Hello Guys,
after I did successfully scratch the first
Hold-down clevis quite well, I've glued the remaining three clevises together too.
Because the simultaneous gluing of the plates with
MEK proved to be too unstable due to the minimal adhesive edges, I proceeded a little differently this time and used my steady hand and my eagle eyes trusted.
This time I fixed the
base plate strip (1,3 m) to a steel ruler so that nothing could slip. Then I wet a
Clevis plate lightly on the lower edge with
Revell glue and carefully close to the edge of the strip (approx. 0,2 mm) placed at its end. After that, there was still enough time for the finest position corrections.
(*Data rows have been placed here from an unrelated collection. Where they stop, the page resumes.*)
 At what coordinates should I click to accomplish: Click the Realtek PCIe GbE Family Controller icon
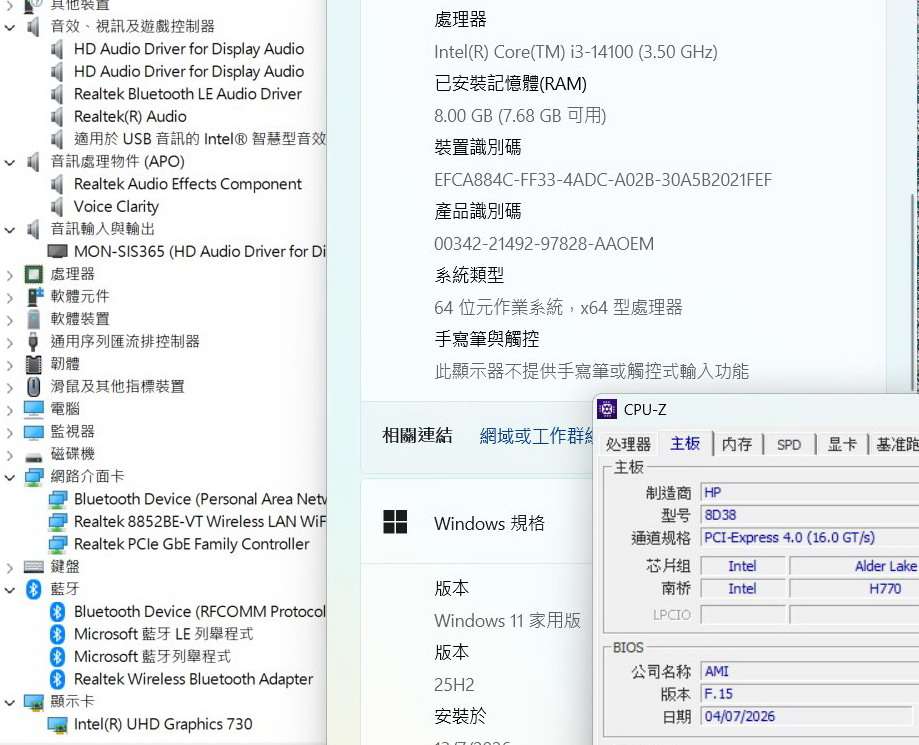pyautogui.click(x=57, y=544)
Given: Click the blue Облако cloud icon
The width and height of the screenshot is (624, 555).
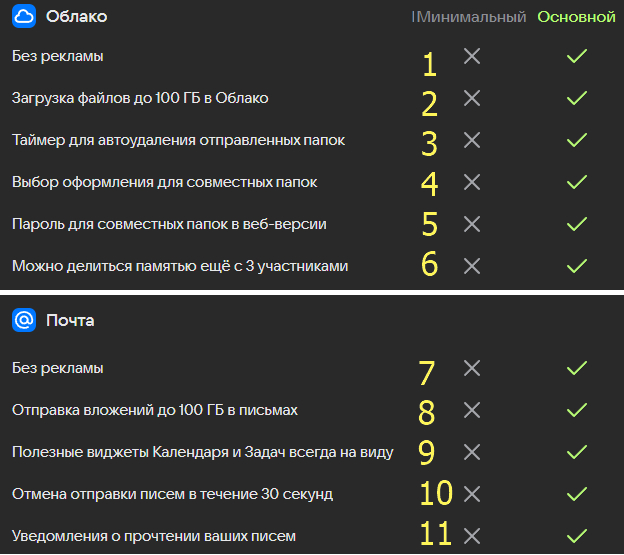Looking at the screenshot, I should click(24, 16).
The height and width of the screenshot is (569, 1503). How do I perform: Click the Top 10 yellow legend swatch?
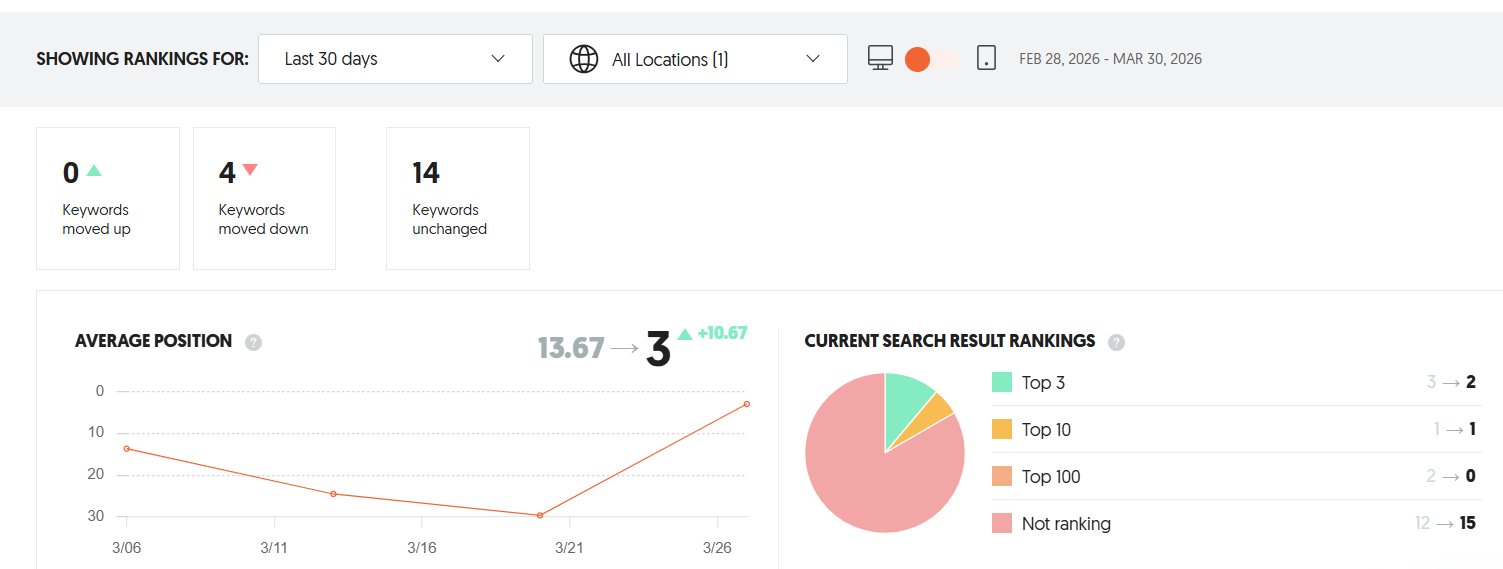point(1002,429)
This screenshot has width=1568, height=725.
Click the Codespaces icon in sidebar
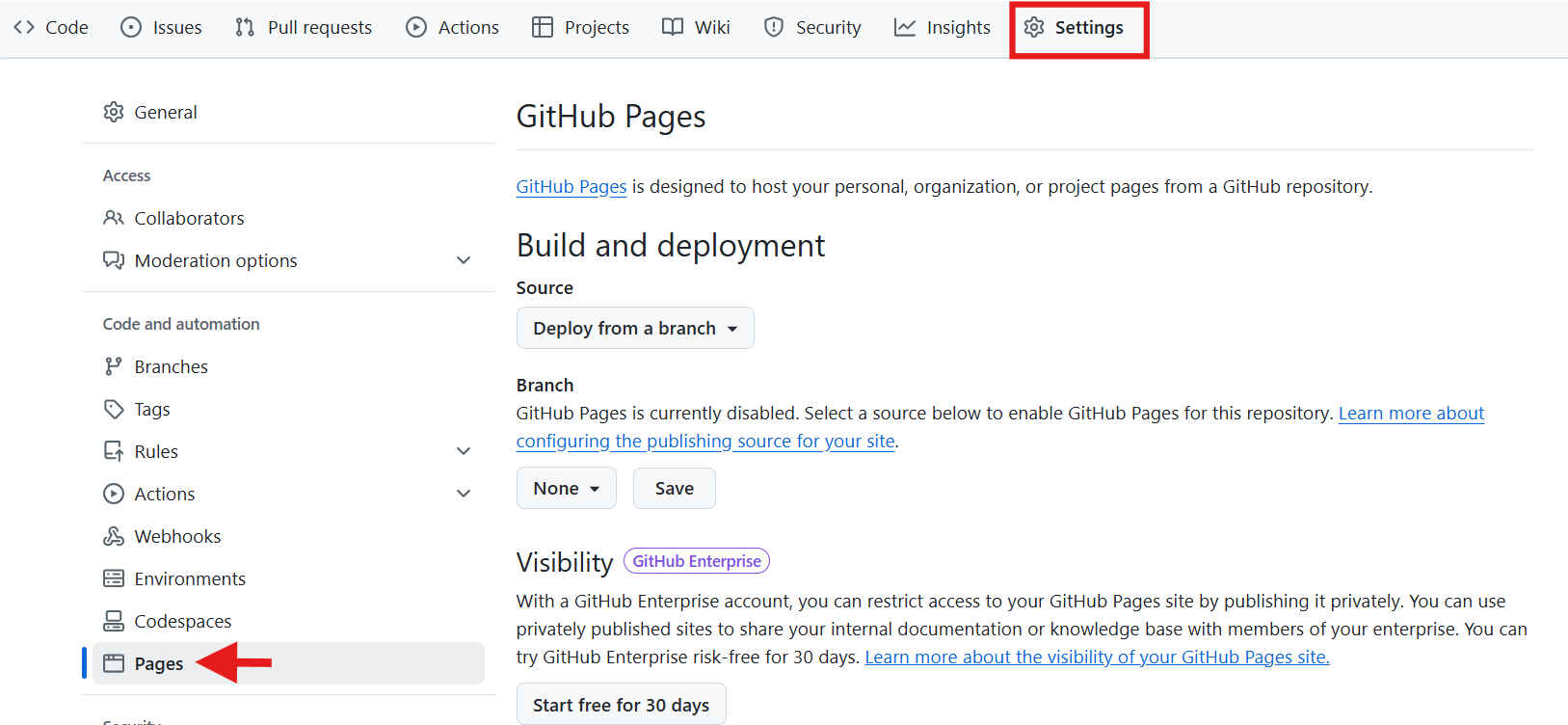tap(114, 621)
I then glued the other plate in the same way, inserted a spacer strip the thickness of the
Tie-down Lug Plate (0,4 mm) between the plates and gently pressed both together with the tweezers. Then the position of the plates was adjusted to each other and the central position of the pair of plates was checked and adjusted if necessary, which worked quite well.
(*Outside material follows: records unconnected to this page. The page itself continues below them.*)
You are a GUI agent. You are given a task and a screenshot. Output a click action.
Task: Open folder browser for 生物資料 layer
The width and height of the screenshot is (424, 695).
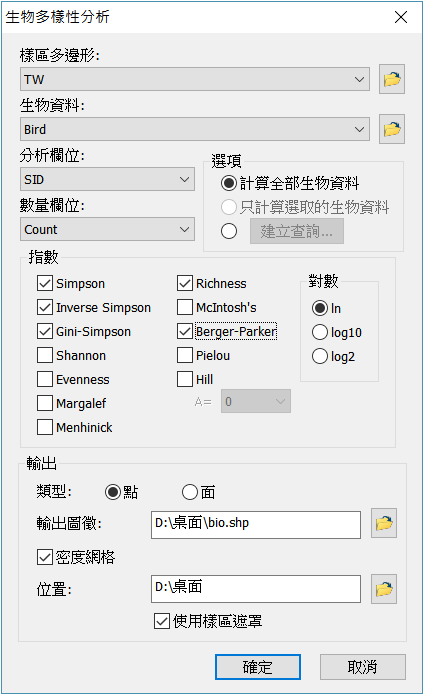click(x=392, y=129)
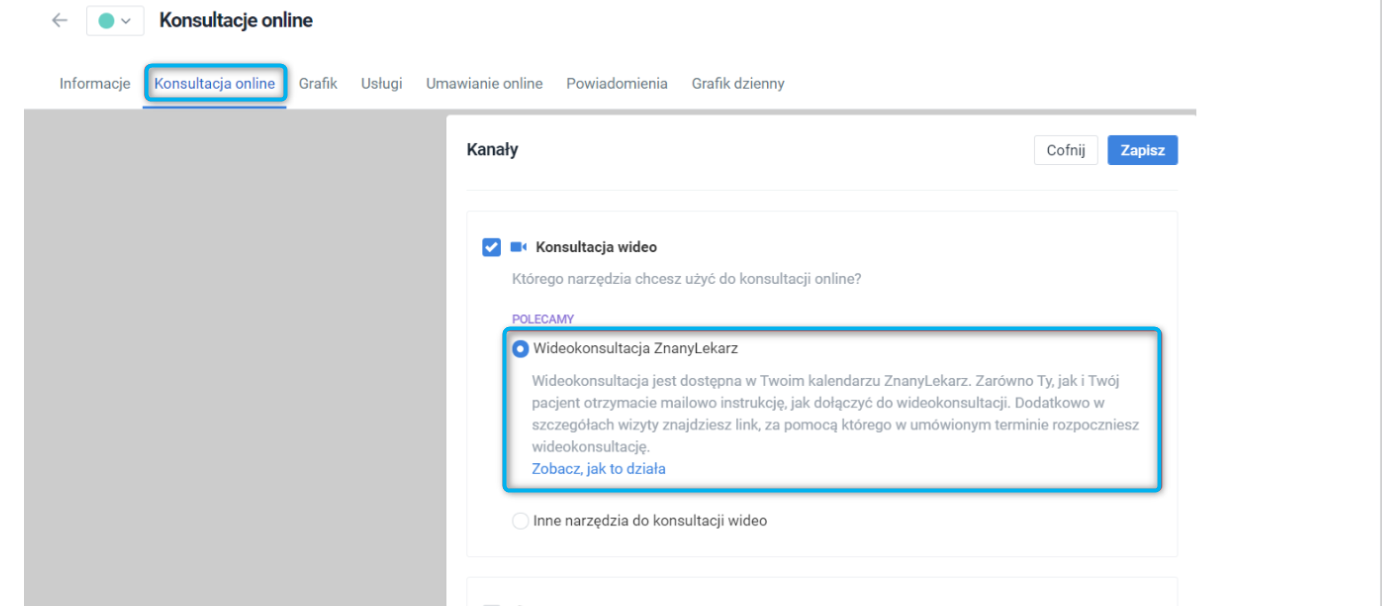Open the Usługi tab

pos(381,83)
After that, to be on the safe side, I brushed the glued areas of both plates with
MEK and cut off the base plate strip flush,
and the second Clevis was done too.
The two remaining Clevises then followed in the same way.
And as one can see, the
Tie-down Lug Plate still fits in between, which was my biggest concern at first.
Next I tackled the two
stoppers that one can see in this image on either side of the bottom of the canister. In my opinion these are more likely to be
Sliding shoes for the
Payload Canister, through which is guaranteed a certain guidance of the canister when the canister is set down on the
Transporter as well as during unloading and hoisting into the
RSS-Payload Bay.
Source: wikimedia.org (STS-132)
The fact that this
PLC-Hoisting is an extremely complicated and not without danger process, I was just reading in
James MacLaren's Page 51 on the
Canister Hoisting System in his treatise about the structure of the
Launch Complex 39-B, what I can warmly recommend to all interested parties,
which made a lot of things clearer to me, such as the need for additional securing of the canister on the
"kneeling" transporter with several
Tethers (Tag lines) during the Canister is hanging on the crane hook.
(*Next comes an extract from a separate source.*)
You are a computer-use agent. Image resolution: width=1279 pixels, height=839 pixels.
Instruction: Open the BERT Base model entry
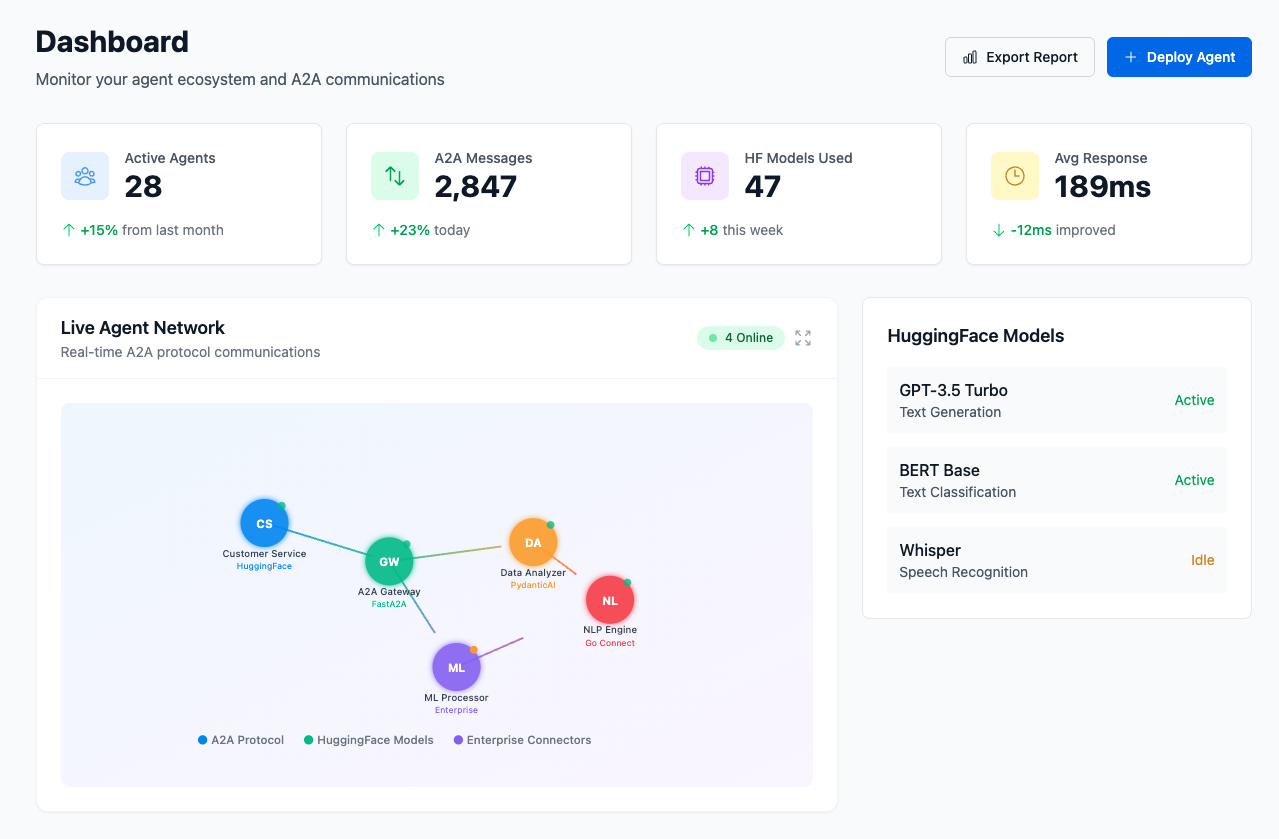pos(1056,480)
Source: James MacLaren - The Construction of Space Shuttle Launch Complex 39-B (Page 51)
The sliding shoes sit on
base plates, which are screwed onto the smaller
Transportation Support Plates of the transporter during the
Vertical Transportation mode.
For the base plate I used an
Evergreen strip (0,75 mm x 1,5 mm), which I filed down to a
width of 1,2 mm and cropped to
2,4 mm length.
For the sliding shoe, I filed an
Evergreen strip (1,5 mm x 1,5 mm) to
1,2 mm x 1,3 mm, which was cropped to
3,5 mm length.
Then I wanted to do a first
vertical test fitting of the canister on this transport plate and I have glued on the
PLC base plate (0,5 mm x 2 mm x 2 mm) as a support for the canister,
have temporarily put the base plate of the sliding shoe on and set up the canister, what fits together quite well.
And this is what the finished sliding shoe looks like,
which is here standing on the plate, in front of it the
Clevis is standing already,
which is inserted here with the inserted
Lug Plate in the brackets,
but what is hardly recognizable from this distance.
The same Transportation support plate now will follow for the other corner, and then the two larger Transportation support plates will follow.